Unilateral choanal atresia does not require surgical treatment as urgently as the bilateral case, and can be postponed until school-age when the anatomy of the region is more similar to that in adults.
Immediate intervention is necessary for infants with bilateral atresia to ensure adequate respiration. Surgical repair is the mainstay of treatment and is typically performed within the first few weeks of life. The choice of surgical technique depends on various factors, including the anatomy of the atresia, the surgeon’s expertise, and associated anomalies.
Two common approaches include the endonasal approach, where the blockage is accessed through the nostrils, and the transpalatal approach, where access is gained through the roof of the mouth. The surgical repair involves removing the obstructing plate and reconstructing the choanae to create a functioning nasal airway.
The endoscopic endonasal technique should be considered the first choice for the surgical treatment of choanal atresia as it offers a direct approach to the atretic plate, reduces intraoperative bleeding, reduces hospitalization time, and lowers morbidity.
The use of choanal stenting and mitomycin C as an adjunct therapy to prevent restenosis are a controversial topic in the management of choanal atresia as there is no clear-cut evidence on the effectiveness of using stents or mitomycin after choanal atresia repair.
The prognosis for choanal atresia is generally favorable, especially with early diagnosis and prompt surgical intervention.
The factors influencing treatment outcomes include the experience of the surgical team, the anatomy and type of atresia, the presence of associated anomalies, and any underlying syndromes. Complications can occur, albeit infrequently, and may include restenosis (narrowing of the choanae), nasal adhesions, infection, bleeding, or injury to adjacent structures.
Long-term follow-up is essential to monitor the patient’s nasal airway function, growth and development, and potential recurrence or late complications. In some cases, additional surgeries or interventions may be required to address any residual issues or complications.

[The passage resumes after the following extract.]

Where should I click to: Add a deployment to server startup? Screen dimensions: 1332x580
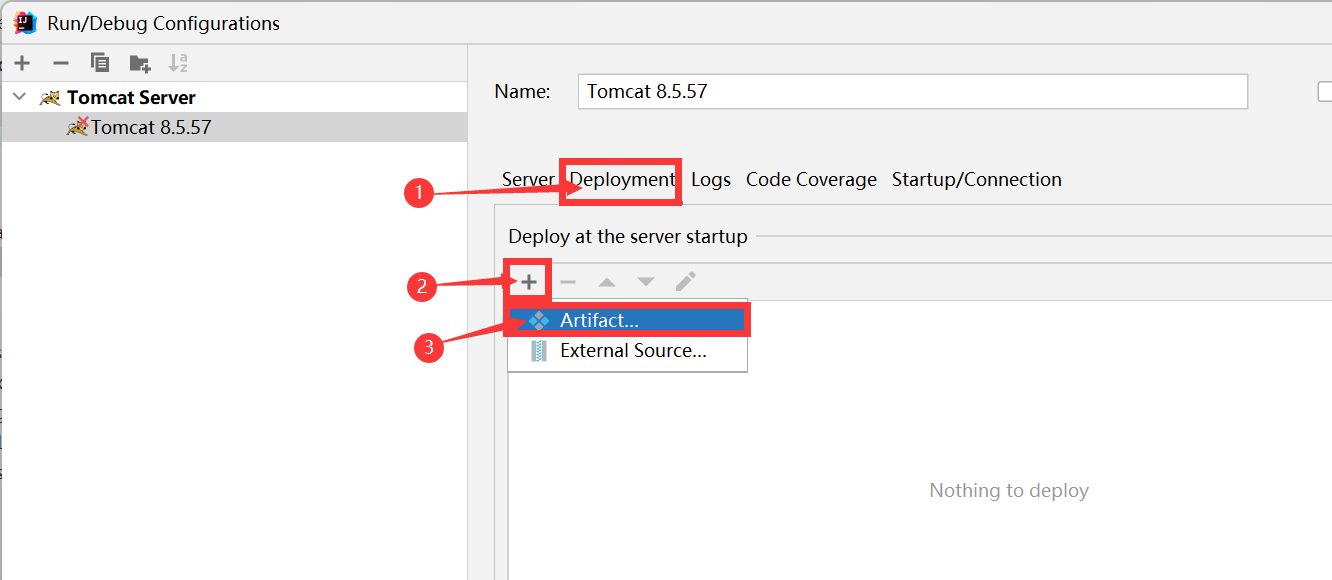point(527,281)
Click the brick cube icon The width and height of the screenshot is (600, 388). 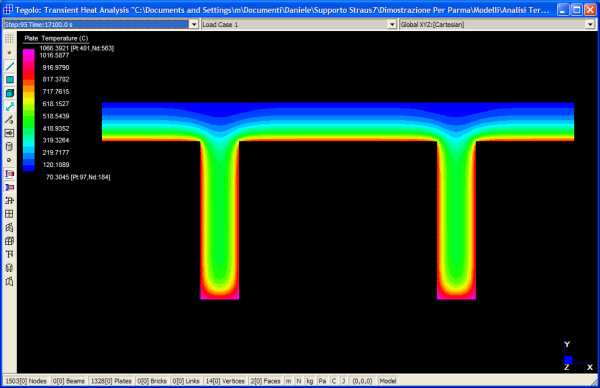tap(10, 93)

It is important to note that the prognosis and treatment outcomes can vary among individual patients. Multidisciplinary care involving otolaryngologists, neonatologists, geneticists, and other specialists is often necessary to provide comprehensive management and optimize outcomes.
Understanding the embryology, anatomy, clinical features, diagnosis, evaluation, and treatment options is crucial for healthcare professionals involved in the care of affected infants. Further research is needed to optimize surgical techniques and long-term outcomes for individuals with choanal atresia.
- Sajan J, et al. (2017). Congenital nasal pyriform aperture stenosis. StatPearls. Retrieved from https://www.ncbi.nlm.nih.gov/books/NBK499877/
- Mitchell RB. (2017). Choanal atresia: Diagnosis and management. Curr Opin Otolaryngol Head Neck Surg, 25(6), 509-513.
- Sidell DR, et al. (2018). Choanal atresia and choanal stenosis. Otolaryngol Clin North Am, 51(6), 1091-1107.
- Cofer SA, et al. (2020). Choanal atresia repair: A review of techniques, outcomes, and complications. Int J Pediatr Otorhinolaryngol, 128, 109699.